>>>

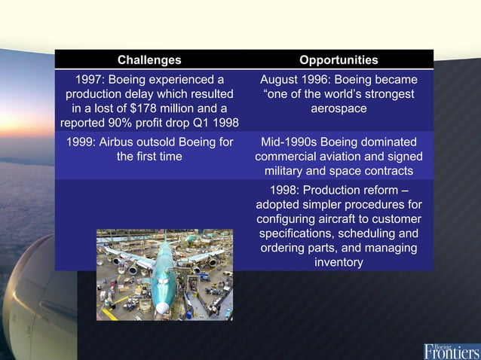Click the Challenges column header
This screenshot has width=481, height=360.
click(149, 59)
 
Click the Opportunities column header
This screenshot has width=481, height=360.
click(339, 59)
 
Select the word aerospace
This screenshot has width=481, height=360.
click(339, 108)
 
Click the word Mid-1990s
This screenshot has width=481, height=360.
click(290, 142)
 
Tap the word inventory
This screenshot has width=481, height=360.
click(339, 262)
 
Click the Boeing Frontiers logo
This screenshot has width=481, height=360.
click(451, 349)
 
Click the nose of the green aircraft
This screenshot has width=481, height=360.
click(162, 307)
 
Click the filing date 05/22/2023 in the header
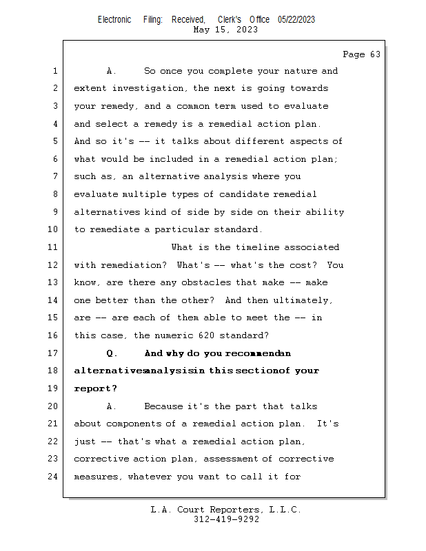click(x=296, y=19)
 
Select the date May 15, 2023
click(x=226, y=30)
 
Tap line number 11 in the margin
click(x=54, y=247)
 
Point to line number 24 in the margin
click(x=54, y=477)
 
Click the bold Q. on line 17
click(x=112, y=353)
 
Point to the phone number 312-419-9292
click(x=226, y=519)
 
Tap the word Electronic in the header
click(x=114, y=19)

<<<
>>>

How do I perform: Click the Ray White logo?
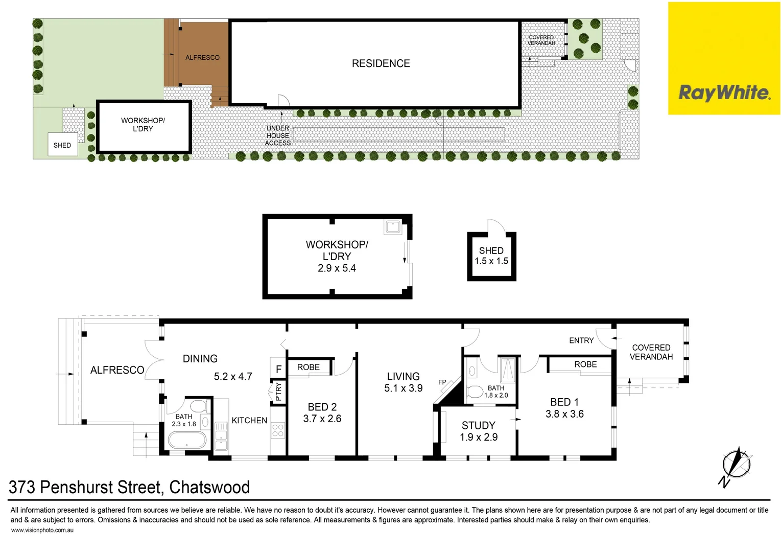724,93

<<<
>>>

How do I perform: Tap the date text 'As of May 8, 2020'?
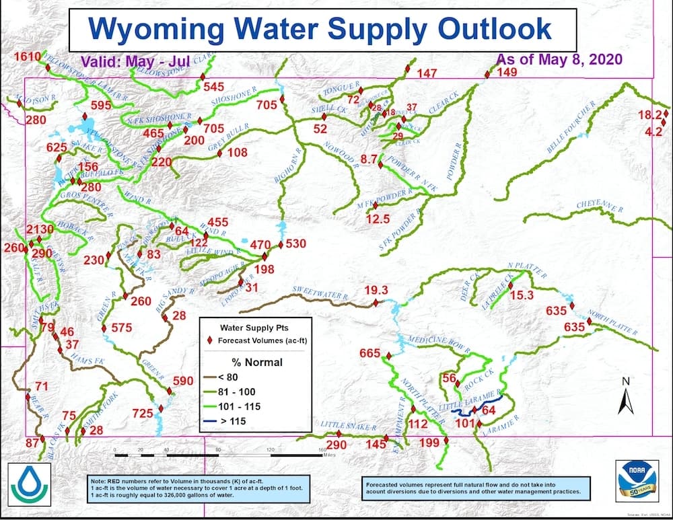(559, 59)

<<<

WHAT IS REQUIRED :: Please quote the rows word for word, starting at the line with "Click the Challenges column header" and ending at the line with "click(x=114, y=19)", and leave the pictures out.

TASK OUTPUT ::
Click the Challenges column header
This screenshot has width=481, height=360.
click(149, 59)
 
Click the Opportunities column header
This screenshot has width=481, height=360.
click(339, 59)
 
Select the word aerospace
This screenshot has width=481, height=360.
click(339, 108)
 
Click the word Mid-1990s
This screenshot has width=481, height=360.
click(290, 142)
 
Tap the word inventory
This screenshot has width=481, height=360.
click(339, 262)
 
Click the Boeing Frontiers logo
This screenshot has width=481, height=360.
click(451, 349)
 
Click the nose of the green aircraft
This screenshot has width=481, height=360.
click(162, 307)
 
Click the filing date 05/22/2023 in the header
click(x=296, y=19)
 
Select the date May 15, 2023
click(x=226, y=30)
 
Tap line number 11 in the margin
click(x=54, y=247)
 
Point to line number 24 in the margin
click(x=54, y=477)
 
Click the bold Q. on line 17
click(x=112, y=353)
 
Point to the phone number 312-419-9292
click(x=226, y=519)
 
Tap the word Electronic in the header
click(x=114, y=19)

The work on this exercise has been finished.